━━ Material provided ━━
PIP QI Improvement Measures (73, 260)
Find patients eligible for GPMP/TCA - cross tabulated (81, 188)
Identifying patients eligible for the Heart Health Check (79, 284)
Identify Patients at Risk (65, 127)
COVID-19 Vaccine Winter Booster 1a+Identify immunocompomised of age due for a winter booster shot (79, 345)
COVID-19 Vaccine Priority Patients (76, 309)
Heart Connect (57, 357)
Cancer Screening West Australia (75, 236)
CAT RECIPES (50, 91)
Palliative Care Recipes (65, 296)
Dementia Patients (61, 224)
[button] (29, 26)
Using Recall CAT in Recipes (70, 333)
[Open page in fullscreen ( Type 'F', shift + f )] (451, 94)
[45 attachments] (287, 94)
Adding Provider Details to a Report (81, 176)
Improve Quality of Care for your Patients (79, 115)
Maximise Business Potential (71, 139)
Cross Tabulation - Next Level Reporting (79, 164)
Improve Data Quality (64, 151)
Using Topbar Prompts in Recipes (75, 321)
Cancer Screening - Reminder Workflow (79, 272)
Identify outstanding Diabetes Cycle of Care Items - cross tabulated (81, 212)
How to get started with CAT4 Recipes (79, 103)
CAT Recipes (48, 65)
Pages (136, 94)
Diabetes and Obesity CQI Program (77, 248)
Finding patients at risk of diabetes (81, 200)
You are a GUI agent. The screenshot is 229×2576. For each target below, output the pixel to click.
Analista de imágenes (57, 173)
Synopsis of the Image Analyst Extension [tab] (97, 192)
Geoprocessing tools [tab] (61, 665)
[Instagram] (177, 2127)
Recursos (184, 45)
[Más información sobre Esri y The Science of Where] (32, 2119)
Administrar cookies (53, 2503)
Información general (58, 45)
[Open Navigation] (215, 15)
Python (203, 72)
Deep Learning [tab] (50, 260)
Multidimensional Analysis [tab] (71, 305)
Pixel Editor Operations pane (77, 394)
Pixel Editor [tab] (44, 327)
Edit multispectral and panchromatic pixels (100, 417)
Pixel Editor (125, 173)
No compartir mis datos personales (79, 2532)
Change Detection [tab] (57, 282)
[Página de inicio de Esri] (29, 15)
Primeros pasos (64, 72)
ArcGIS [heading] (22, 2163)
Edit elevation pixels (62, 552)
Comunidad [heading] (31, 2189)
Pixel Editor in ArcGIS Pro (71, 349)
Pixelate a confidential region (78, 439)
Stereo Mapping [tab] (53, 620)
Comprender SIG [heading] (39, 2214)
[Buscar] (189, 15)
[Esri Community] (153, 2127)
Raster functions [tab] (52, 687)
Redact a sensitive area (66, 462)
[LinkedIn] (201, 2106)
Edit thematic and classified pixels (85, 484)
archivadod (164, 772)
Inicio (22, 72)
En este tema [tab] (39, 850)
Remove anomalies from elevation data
━━━
━━ Material provided ━━
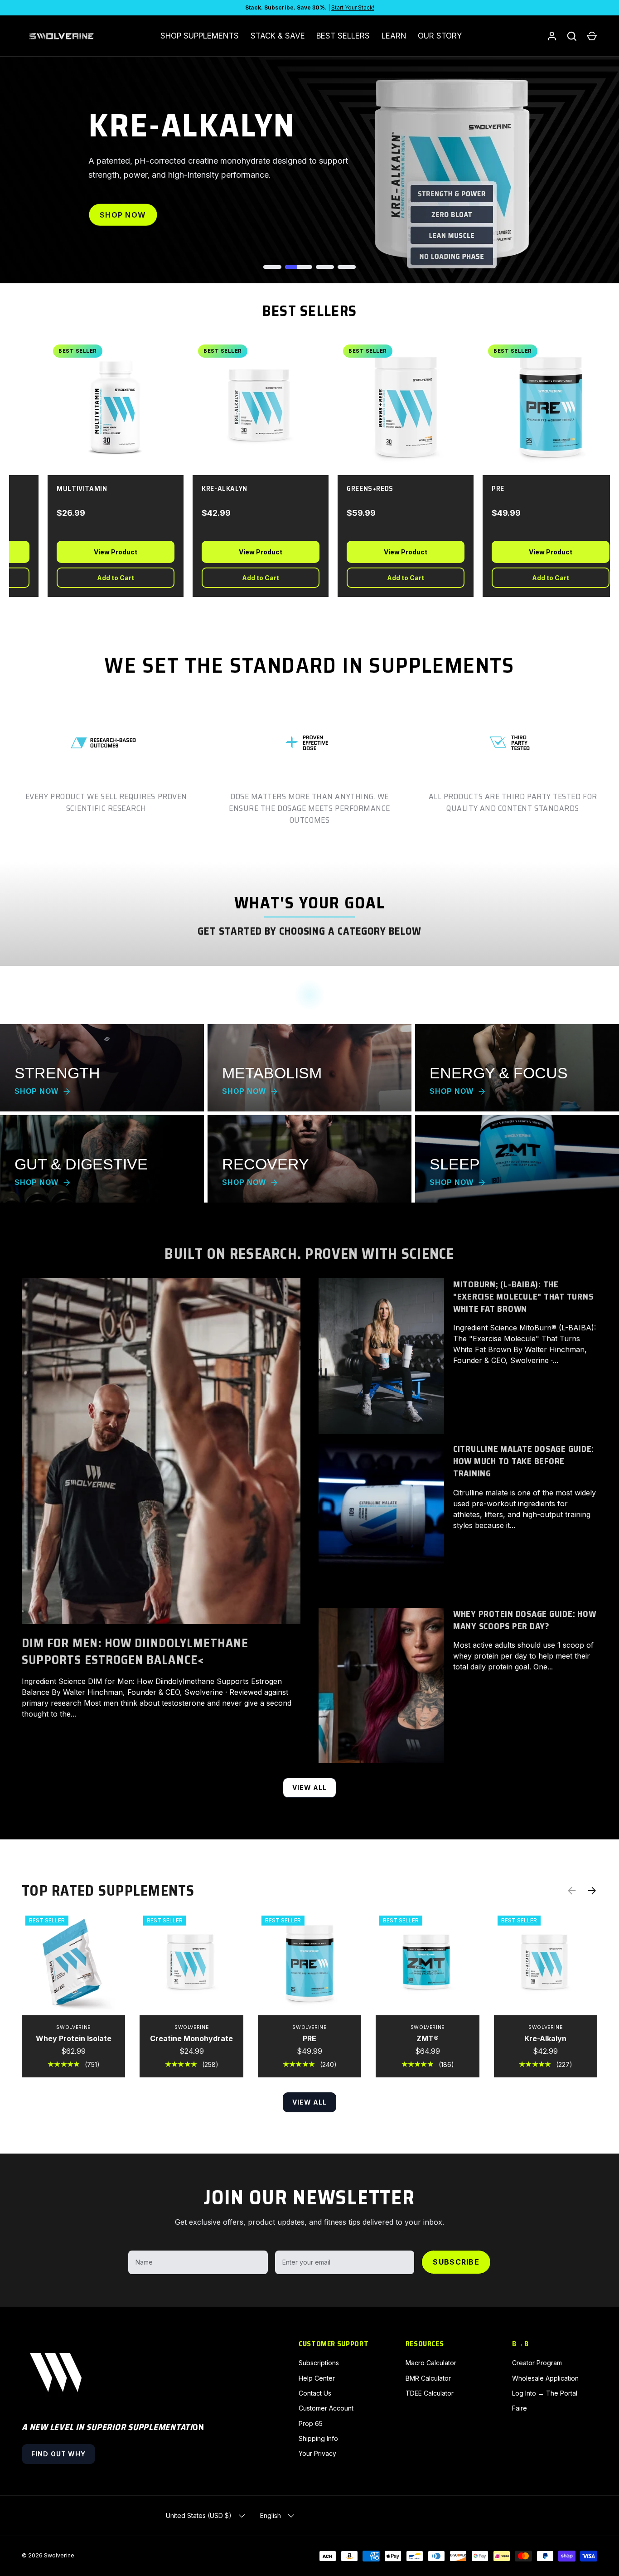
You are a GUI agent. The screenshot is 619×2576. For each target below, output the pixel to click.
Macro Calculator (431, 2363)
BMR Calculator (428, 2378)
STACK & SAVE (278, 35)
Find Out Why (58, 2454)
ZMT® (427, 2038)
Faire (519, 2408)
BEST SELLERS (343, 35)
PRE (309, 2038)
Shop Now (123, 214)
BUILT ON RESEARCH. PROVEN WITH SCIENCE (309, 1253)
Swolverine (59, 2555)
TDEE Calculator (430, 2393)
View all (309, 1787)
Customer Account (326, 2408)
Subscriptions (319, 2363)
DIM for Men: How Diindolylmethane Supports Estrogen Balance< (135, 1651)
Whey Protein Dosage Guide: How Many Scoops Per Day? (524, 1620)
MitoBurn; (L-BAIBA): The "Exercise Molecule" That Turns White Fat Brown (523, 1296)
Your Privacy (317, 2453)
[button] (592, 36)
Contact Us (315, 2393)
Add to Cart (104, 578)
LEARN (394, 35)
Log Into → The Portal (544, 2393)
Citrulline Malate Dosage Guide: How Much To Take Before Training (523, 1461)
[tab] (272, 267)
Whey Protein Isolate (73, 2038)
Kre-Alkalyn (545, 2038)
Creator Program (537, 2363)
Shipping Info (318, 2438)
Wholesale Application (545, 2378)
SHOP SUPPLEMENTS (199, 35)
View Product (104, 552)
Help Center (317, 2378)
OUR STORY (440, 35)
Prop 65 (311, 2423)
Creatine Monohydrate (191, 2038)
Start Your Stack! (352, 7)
━━━
◆ **Brief**: Whenever the word "Vaccine" shows up in a line above, copy that line.

◆ **Task output**:
COVID-19 Vaccine Winter Booster 1a+Identify immunocompomised of age due for a winter booster shot (79, 345)
COVID-19 Vaccine Priority Patients (76, 309)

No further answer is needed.